Monday, April 10, 2006

The Culture Shocker

So I think a lot of people tend to think I'm sooooper nice when a lot of the time I have to work hard to keep a lid being soooooper bitchy. This is partly because I'm Canadian in America and 1) I'm supposed to be nice and 2) Americans can mistake polite for nice (don't be fooled, Americans! Those Brits who you think are being really nice? They're subtextually telling you to go fuck yourself. Unlike the French, who are actually telling you to go fuck yourself. But I digress).

I don't why I am so annoyed at being thought of as nice. It's not especially bad, I guess. But I also guess that it is: passive, milquetoast-y, feminine, boring, unopinionated, and the prerequisite state for being taken advantange of.

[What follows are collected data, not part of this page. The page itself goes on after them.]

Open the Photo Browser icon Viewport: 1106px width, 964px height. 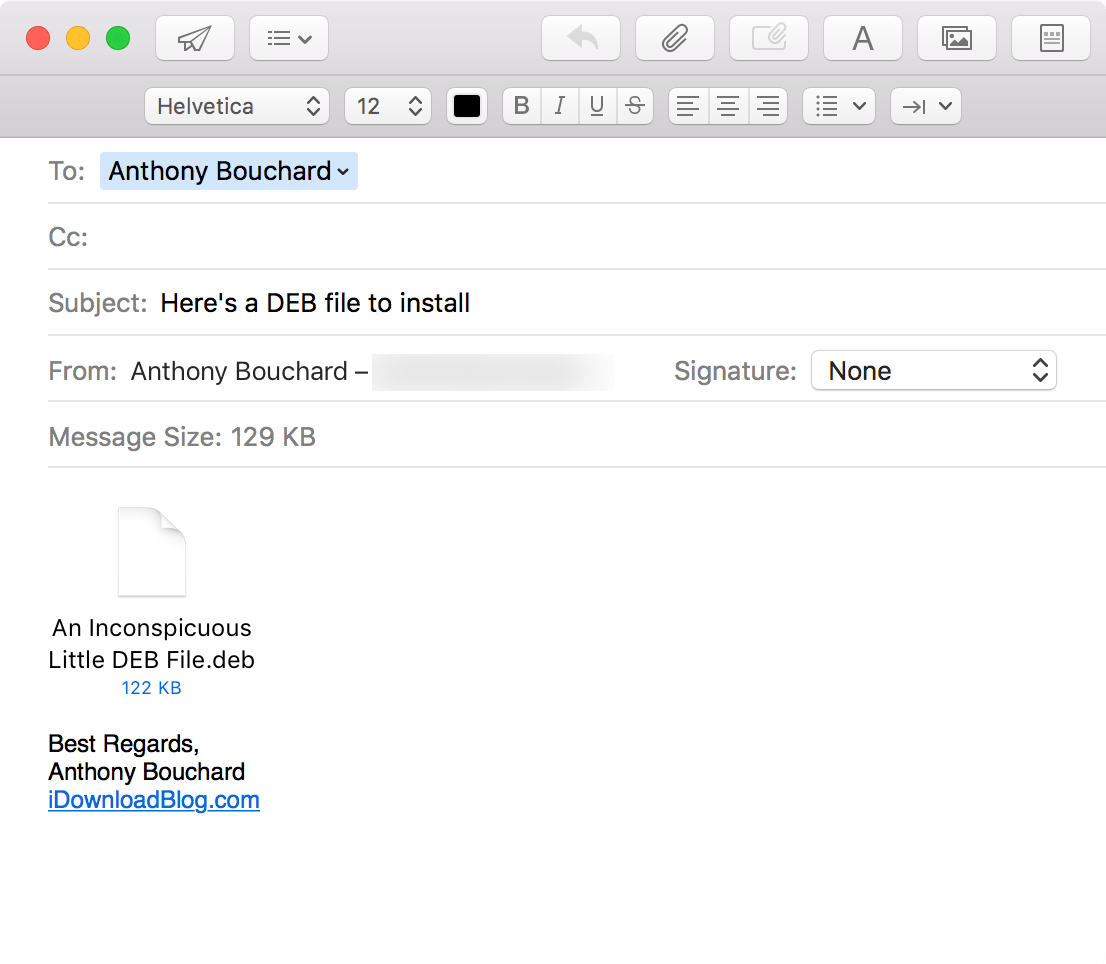956,38
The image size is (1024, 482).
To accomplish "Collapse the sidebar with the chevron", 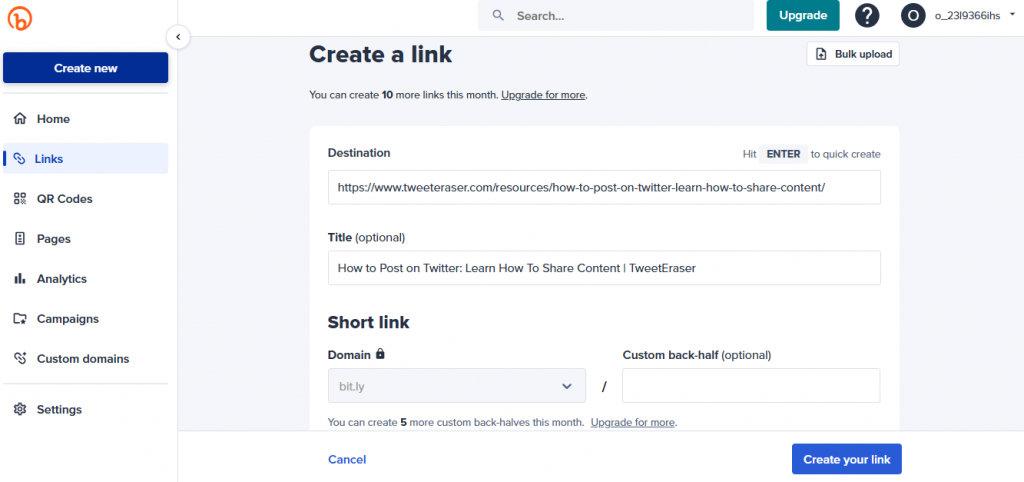I will pos(177,37).
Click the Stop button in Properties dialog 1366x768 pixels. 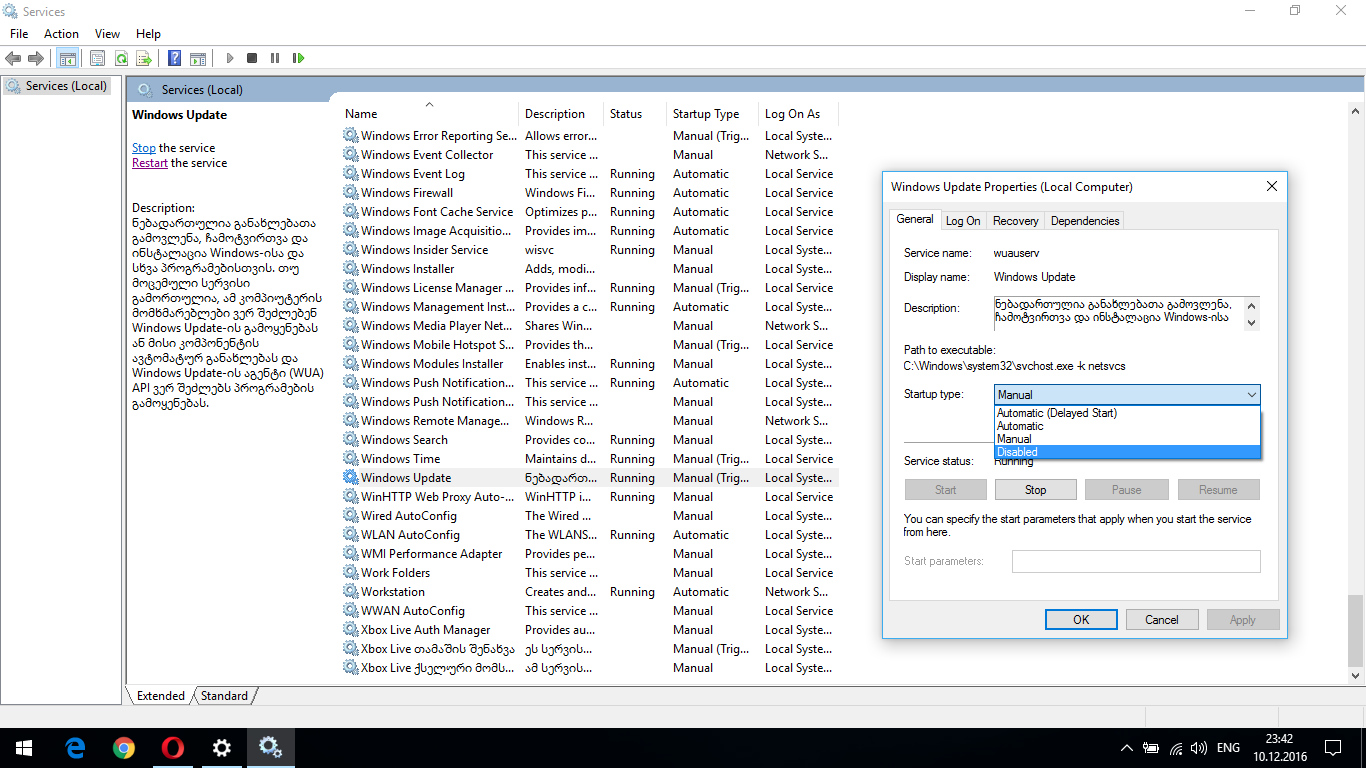point(1035,490)
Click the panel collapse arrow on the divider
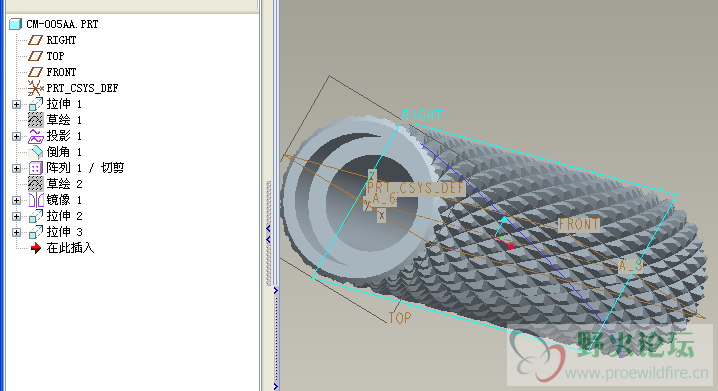This screenshot has width=718, height=391. [x=268, y=228]
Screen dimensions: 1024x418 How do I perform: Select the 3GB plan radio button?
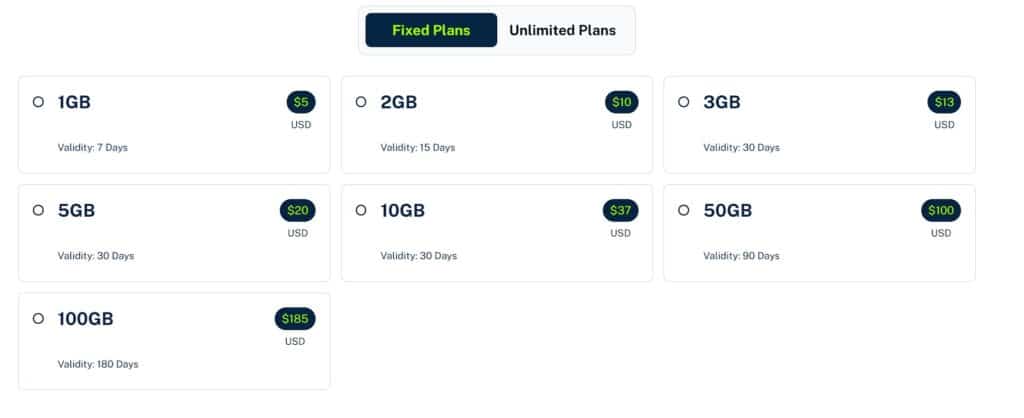point(684,102)
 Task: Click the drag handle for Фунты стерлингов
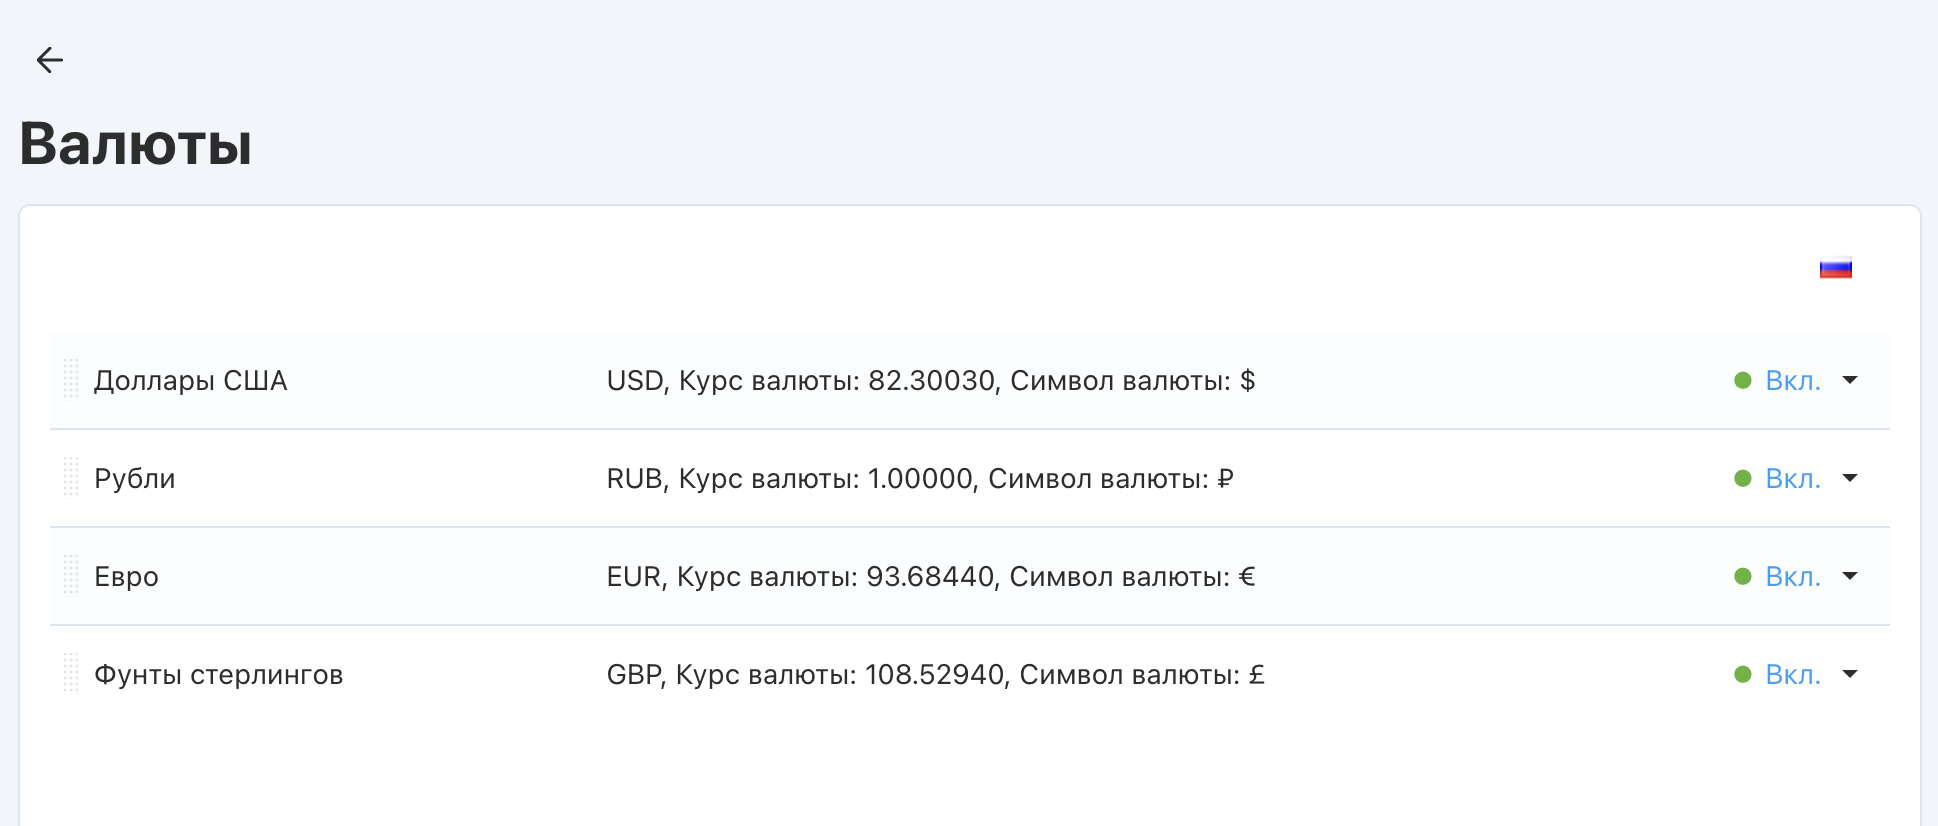click(x=71, y=674)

Also, a lot of people at school get me mixed up with this other person who is geniunely nice in a way that I am not. Like, really nice and quite sweet and good at being really accomodating and helpful. I am overjoyed to report she's got some inner rage, and yet her niceness prevails. Lately I feel my inner rage getting away from me.

But perhaps I'm just afraid of what I'll be like if I don't keep the nice shields up. What if during an attack of frustration the shields dropped to 80 percent, then 40 percent, then disappeared altogether? Maybe it's like that time I stopped shaving my legs just to see how bad it would really get. Because, folks, it didn't really get that bad and then I was free.

2 comments:

Anonymous said...

It's funny, I was actually thinking about something very similar today. Not that you are a bitch -- rather, for some reason I was trying to think of females in this place, this program, that are legitimately nice, or sweet, or kind...and very few names spring to mind. The reason for this is I think that oftentimes those particular attributes do not necessarilly get you that far when you are a female. I don't aim to be a supersweet girly girl, but it's a little sad to think that even if I were entirely and naturally nice and sweet and kind, it probably wouldn't be advantageous or productive in any tangible way - at least here. Sort of non-freeing in another way.

robyn said...

No, I actually think that being female and really nice is the death combo for film school. And I would guess the film business.